I problemi legati all’inquinamento risalgono alla prima rivoluzione industriale con l’utilizzo del carbone e sono aumentati con la diffusione del petrolio e dei gas naturali. Oggi i combustibili fossili forniscono l’80%dell’energiautilizzatadall’uomo a livello mondiale.
Il nostro è un pianeta vivo e scienza e tecnologia ormai da decenni promuovono l’uso di energie rinnovabili create dalla forza della natura: solare, eolica, idrica e geotermica.
Sfruttano l’energia solare i pannelli fotovoltaici, costituiti da celle in silicio, che, tramite un inverter e un trasformatore, convertono i raggi del sole in energia elettrica. Per favorire l’integrazione con il paesaggio sono stati anche progettati pannelli rosso mattone per i tetti e verdi per i campi agricoli.
Anche nell’ambito della sostenibilità l’unione fa la forza! I cittadini possono organizzarsi per condividere l’energia prodotta: ce l’ha spiegato Alessandro Vigni, presidente di Siena energie, una delle prime Comunità Energetiche Rinnovabili, nata nel 2022, che conta oggi 351 associati e 29 cabine primarie. La CER costituisce una soluzione innovativa per accelerare la transizione verso la carbon neutrality, ossia l’equilibrio tra CO2 prodotta e rimossa.
Ridurre, sostituire e compensare sono i tre pilastri fondamentali: non basta produrre meno CO2, ma serve anche sostituire le fonti inquinanti con alternative pulite.
Un esempio virtuoso è la provincia di Siena, che riesce a compensare le proprie emissioni grazie ai boschi, che coprono circa il 45% del territorio e assorbono grandi quantità di CO2, e all’energia rinnovabile, in particolare la geotermia, che produce circa l’84% dell’elettricità locale.

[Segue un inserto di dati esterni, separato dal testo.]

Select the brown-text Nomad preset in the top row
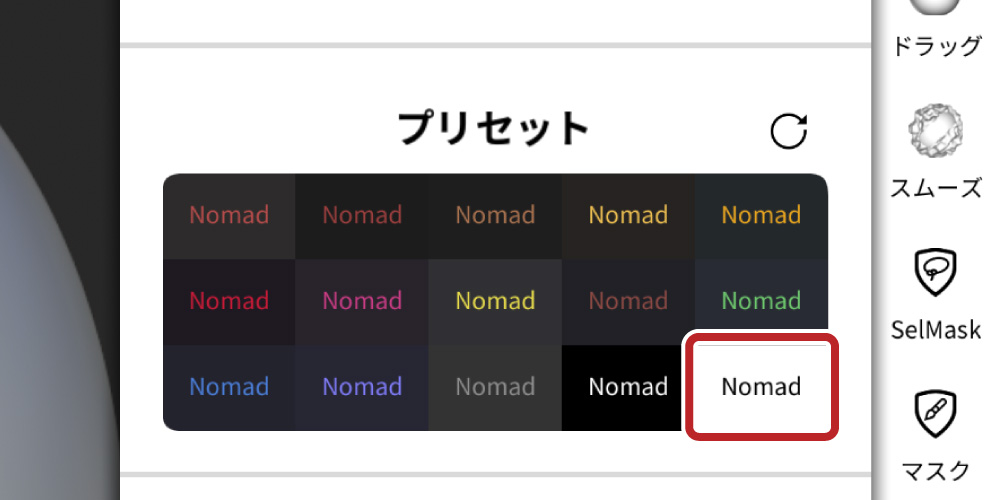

L’UE invita tutti i comuni ad una graduale conversione energetica, con l’obiettivo di raggiungerla entro il 2050.
Alla fine del 2025 anche il comune di Murlo è entrato a far parte della CER.
Lo scopo è produrre, condividere e consumare energia da fonti rinnovabili per creare benefici ambientali (ridurre le emissioni di CO2), sociali (contrastare la povertà energetica) ed economici (aiutare i cittadini con degli incentivi).
Cosa possiamo fare per ridurre l’anidride carbonica? Nel nostro piccolo tutti possiamo aiutare il pianeta utilizzando più consapevolmente l’energia. Potremmo, per esempio, usare mezzi pubblici e biciclette anziché le auto e limitare l’acquisto di prodotti online per ridurre il trasporto su strada. Potremmo anche acquistare elettrodomestici di ultima generazione (A+++) che non consumano troppa energia, usare lavatrice e lavastoviglie a pieno carico, non aprire inutilmente il frigorifero, chiudere le finestre se il condizionatore è in funzione, preferire la doccia alla vasca. Anche alcune famiglie del nostro territorio hanno deciso di vivere in modo più sostenibile, consumando ortaggi del proprio orto, differenziando i rifiuti e usando il fotovoltaico che permette di sfruttare l’energia solare. Il Comune di Murlo ci ha fornito i dati sull’installazione dei pannelli fotovoltaici nel nostro territorio dal 2016 ad oggi: dei 47 privati, 16 sono a Casciano e 18 a Vescovado; gli impianti pubblici, compresi quelli sulle nostre scuole, sono 8. Grazie all’utilizzo del foglio di calcolo, abbiamo scoperto quanta anidride carbonica viene annualmente evitata con questi pannelli; le emissioni corrispondono al prodotto tra le ore di soleggiamento annuali stimate, la potenza nominale oraria di tutti gli impianti e un coefficiente medio pari a 0,4, corrispondente alla quantità di CO2 usualmente emessa per KWh con fonti non rinnovabili.
L’utilizzo di questi pannelli, che producono una potenza annuale di 423.816 kW, permette un risparmio di 166,8 tonnellate di CO2, che equivalgono al peso di 100 auto medie.